The harvest season is wrapping up and what a ride it has been! We are nearing 35,000 pounds of fruit harvested for the season (and will definitely get there with a persimmon tree or two still left to pick!). It has been another record-breaking year in terms of total pounds harvested. Last year we picked just over 29,000 lbs of produce. I want to first thank Dustin Towler (City Fruit’s lead harvester in West Seattle), Yvonne Socolar (CF’s lead in North Seattle), Sam Maylor (our summer harvest intern) and all of our volunteers from the spring and summer who helped steward and harvest trees from all over the city! Of course, thank you to all of our tree owners whose generosity makes what we do during the summer possible.
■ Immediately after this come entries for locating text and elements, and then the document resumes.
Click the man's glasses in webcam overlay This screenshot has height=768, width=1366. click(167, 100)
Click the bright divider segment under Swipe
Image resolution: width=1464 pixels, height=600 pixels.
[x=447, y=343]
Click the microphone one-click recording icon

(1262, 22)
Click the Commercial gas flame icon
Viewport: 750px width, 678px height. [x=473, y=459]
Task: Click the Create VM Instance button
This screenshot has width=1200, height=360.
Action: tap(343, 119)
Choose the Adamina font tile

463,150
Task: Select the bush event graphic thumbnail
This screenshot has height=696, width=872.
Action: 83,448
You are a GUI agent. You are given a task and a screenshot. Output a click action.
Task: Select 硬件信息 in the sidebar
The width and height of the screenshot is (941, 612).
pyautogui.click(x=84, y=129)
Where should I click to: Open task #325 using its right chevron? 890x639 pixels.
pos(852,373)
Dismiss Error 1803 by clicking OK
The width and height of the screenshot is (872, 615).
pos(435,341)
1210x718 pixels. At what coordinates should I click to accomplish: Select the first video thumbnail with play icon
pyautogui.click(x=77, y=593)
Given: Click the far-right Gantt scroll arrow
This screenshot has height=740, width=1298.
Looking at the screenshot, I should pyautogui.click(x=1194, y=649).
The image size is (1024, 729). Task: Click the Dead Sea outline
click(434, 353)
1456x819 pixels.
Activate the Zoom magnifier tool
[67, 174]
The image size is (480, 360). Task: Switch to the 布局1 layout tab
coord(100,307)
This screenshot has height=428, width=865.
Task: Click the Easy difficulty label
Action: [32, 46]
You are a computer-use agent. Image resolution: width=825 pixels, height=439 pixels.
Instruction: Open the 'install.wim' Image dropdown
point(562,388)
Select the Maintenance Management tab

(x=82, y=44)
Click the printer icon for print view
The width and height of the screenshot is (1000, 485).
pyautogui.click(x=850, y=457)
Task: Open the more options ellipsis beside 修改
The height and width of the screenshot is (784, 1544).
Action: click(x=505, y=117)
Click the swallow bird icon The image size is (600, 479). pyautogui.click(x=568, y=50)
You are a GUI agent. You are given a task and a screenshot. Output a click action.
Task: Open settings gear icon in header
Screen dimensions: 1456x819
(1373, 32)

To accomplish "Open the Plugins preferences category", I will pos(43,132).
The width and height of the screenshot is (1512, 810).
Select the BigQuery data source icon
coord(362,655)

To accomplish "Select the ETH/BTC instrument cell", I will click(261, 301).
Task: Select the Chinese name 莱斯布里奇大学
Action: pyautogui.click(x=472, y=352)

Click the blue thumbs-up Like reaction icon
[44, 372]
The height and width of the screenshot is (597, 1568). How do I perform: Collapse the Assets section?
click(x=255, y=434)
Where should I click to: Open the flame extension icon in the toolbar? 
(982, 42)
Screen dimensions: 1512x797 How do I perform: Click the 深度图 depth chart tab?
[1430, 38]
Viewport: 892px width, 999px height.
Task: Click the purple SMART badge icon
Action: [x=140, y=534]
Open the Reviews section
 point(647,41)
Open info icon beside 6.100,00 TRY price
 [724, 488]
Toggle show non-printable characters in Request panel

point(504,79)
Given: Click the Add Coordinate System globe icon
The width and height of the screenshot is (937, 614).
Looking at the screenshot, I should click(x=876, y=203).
This year was much different from my first year managing the harvest. Due to the early spring and summer heat wave we experienced, this led to both some unexpected challenges as well as benefits. The year started off a bit chaotic with three different types of plums coming on at almost the exact same time (instead of a few weeks of staggering) and because of the heat, offering a much shorter time-span in which fruit could be harvested before getting overripe. However, the heat proved to be integral in our overall success this year as our European Pear harvest increased from 285 lbs in 2014 to 4095 lbs in 2015! The warm weather also assisted in two never-previously-harvested fruits being picked by City Fruit this year. On July 1st, we picked 80 pounds of loquats - a fruit native to central China but now most commonly associated with El Dia de los Muertos as an offering to the spirits of the deceased. To bookend the harvest, on October 26th we picked 25 pounds of Kiwis. The addition of these two fruits means we harvested 15 distinctly different types of fruits this season (not to mention all the various cultivars of each!) from cherries and plums in the summer, figs and pears in August and September, to persimmons, quince, and kiwis in mid-fall.
The 2015 harvest season has been an absolute success. To see City Fruit continue to grow its harvesting capabilities while also seeing a multitude of ways in which we can improve our methods and serve more of our neighbors makes me already excited for the 2016 harvest season. Until then, there’s plenty of stewarding to be done to support our city’s unique natural resource: a thriving urban fruit canopy.